Grigory's Girl | NYC | 07/05/2006
(4 out of 5 stars)
"Many great filmmakers rarely show their student work (if they have any). Even the great Kubrick, whose first film Fear and Desire is impossible to find, refused to have his first film shown widely (he called it a failed student exercise). But here is Andrei Tarkovsky's "diploma" film (as they called it in the USSR). It is wonderful. It's not Solaris, Rublev, or Stalker, but it's still worth watching over and over again. Tarkovsky was already showing his great individuality with this film. Usually student diploma films were 25 minutes and in black and white. Tarkovsky's film is 50 minutes and is in colour. The relationship between the child and the construction worker is very well done and believable, without any trace of sentimentality that always occurs in films with children (especially in American ones). When watching this, you could tell how talented Tarkovsky was. He's the rare filmmaker that never made a bad film."
In the beginning
Galina | Virginia, USA | 02/19/2009
(4 out of 5 stars)
"Andrei Tarkovsky's school graduation project, the short film Katok i Skripka or Steamroller and the Violin (1960), by the words of Russian critic Maya Turovskaya, the first rate film, is promise of the things that would come so powerfully in his later films. The most important part of the litle film was the joy of showing the beauty and poetry of the ordinary familiar things. The whole world of the film is saturated in colors, filled by myriads of playful solar spots, mirror reflections (yes, mirror - one of the favorite Tarkovsky's images is already presented here), patches of light on water, all living, pulsing, sparkling. Tarkovsky's camera man, the famous cinematographer Vadim Yusov recalls that the idea of the film came to young director after watching the French short film "Red Balloon" (1956) by Albert Lamorisse that ran successfully in the theaters at the time. "Red Balloon" defined the color palette of Tarkovsky's movie. The dominant color for Katok i Skripka was red mixed with yellow and compared to blue in the sky above and in the clothing of two main characters, the young boy playing violin and the grown up man, the driver of a steamroller, who had became his friend, even if for a short time.
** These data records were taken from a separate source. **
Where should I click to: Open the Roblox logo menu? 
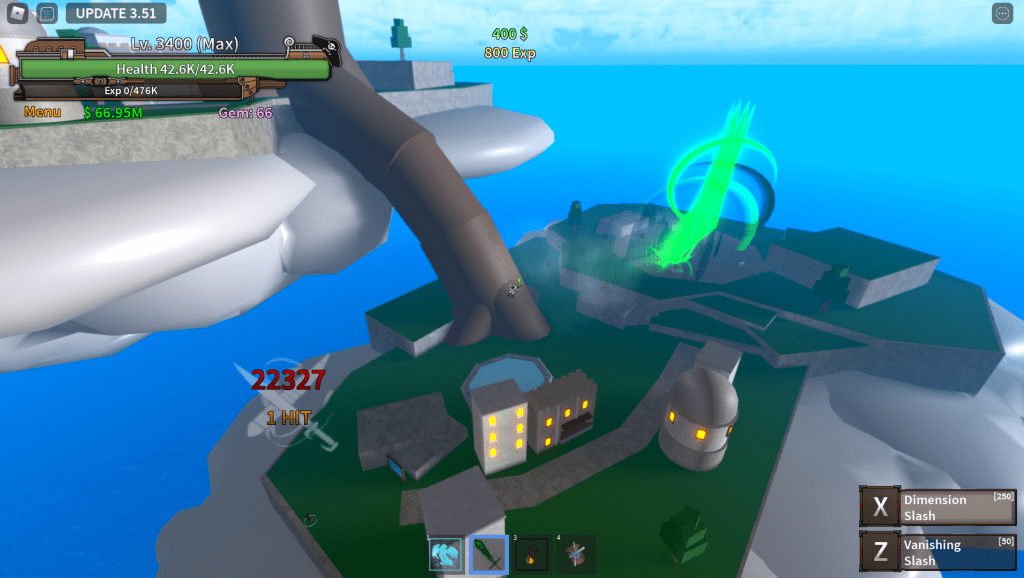pyautogui.click(x=18, y=13)
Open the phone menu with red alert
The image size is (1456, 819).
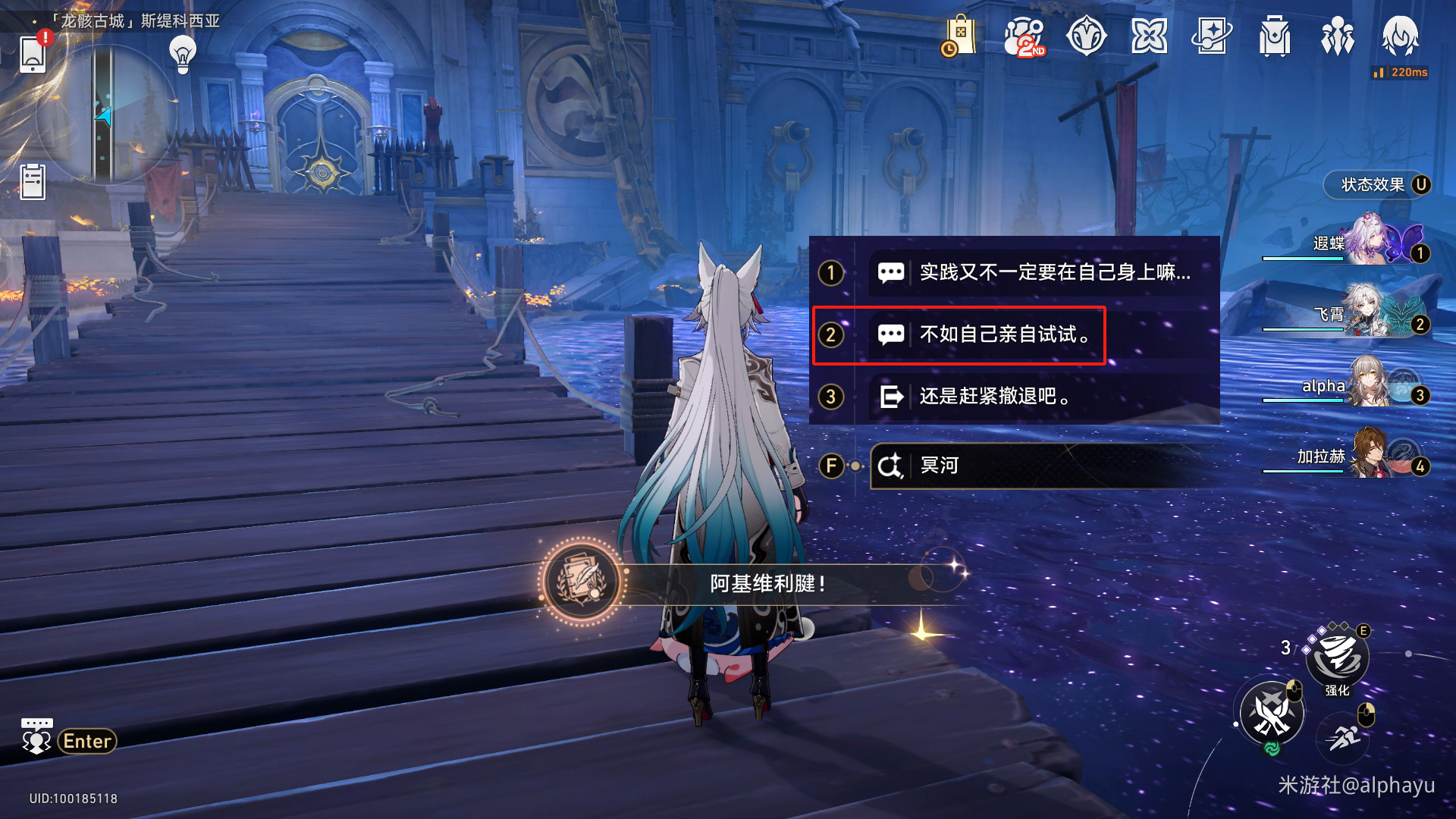click(33, 55)

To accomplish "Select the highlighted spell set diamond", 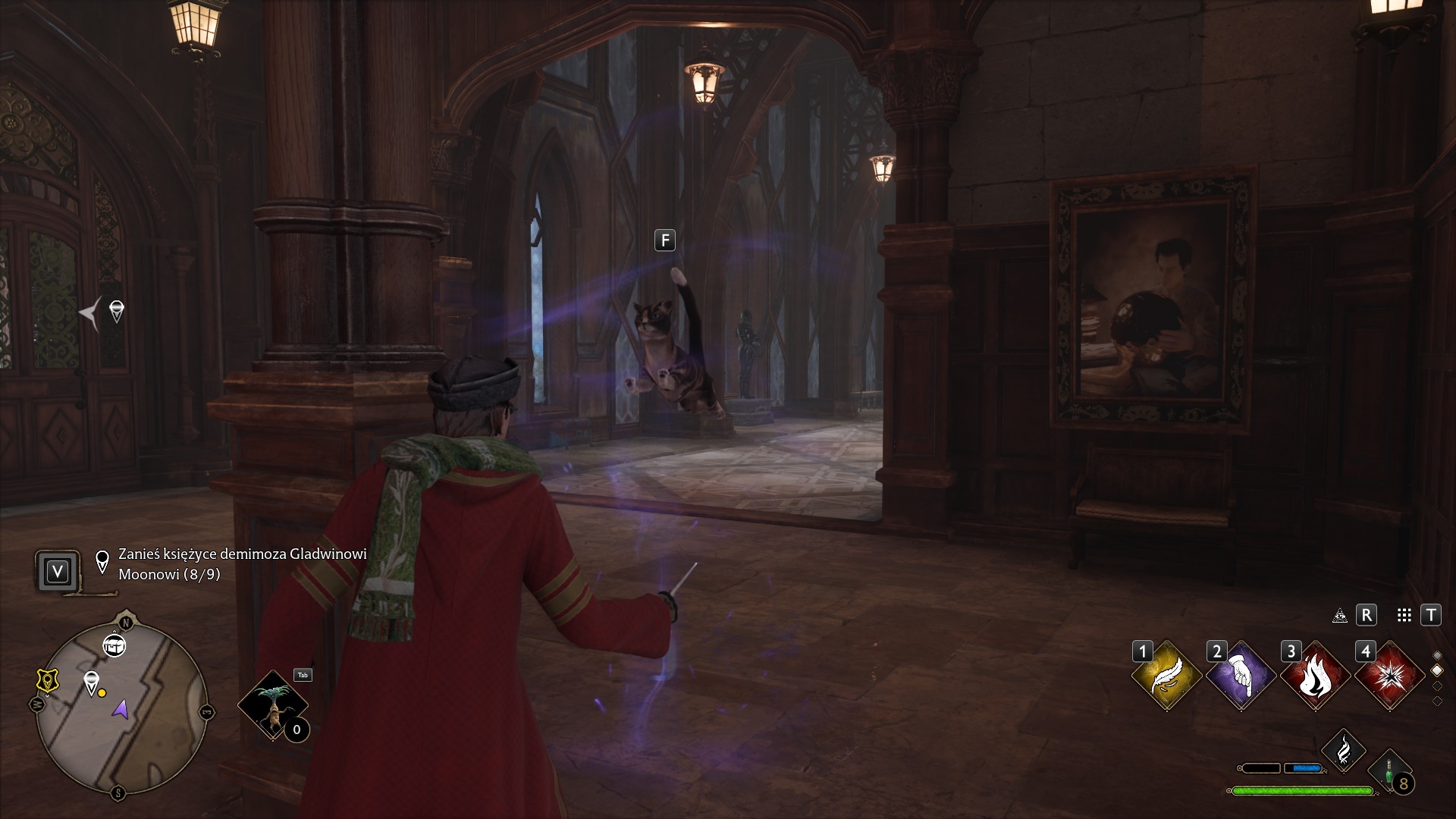I will (1436, 670).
I'd say that the first Tarkovsky's work is perhaps his most accessible, light, sweet, and warm - the terms we don't usually associate with the master of serious metaphysical, deeply philosophical, even cosmic films that lack conventional dramatic structure. I think it would be a good starting point for anyone interested in Tarkovsky's work. It is interesting to compare Katok i Skripka to Tarkovsky's next work, his first feature, asounding Ivanovo Detstvo (Ivan's Childhood), another film about a boy but completely different from Steamroller and the Violin
For his diploma project, Andrei Tarkovsky won the first prize at the New York Student Film Festival in 1961."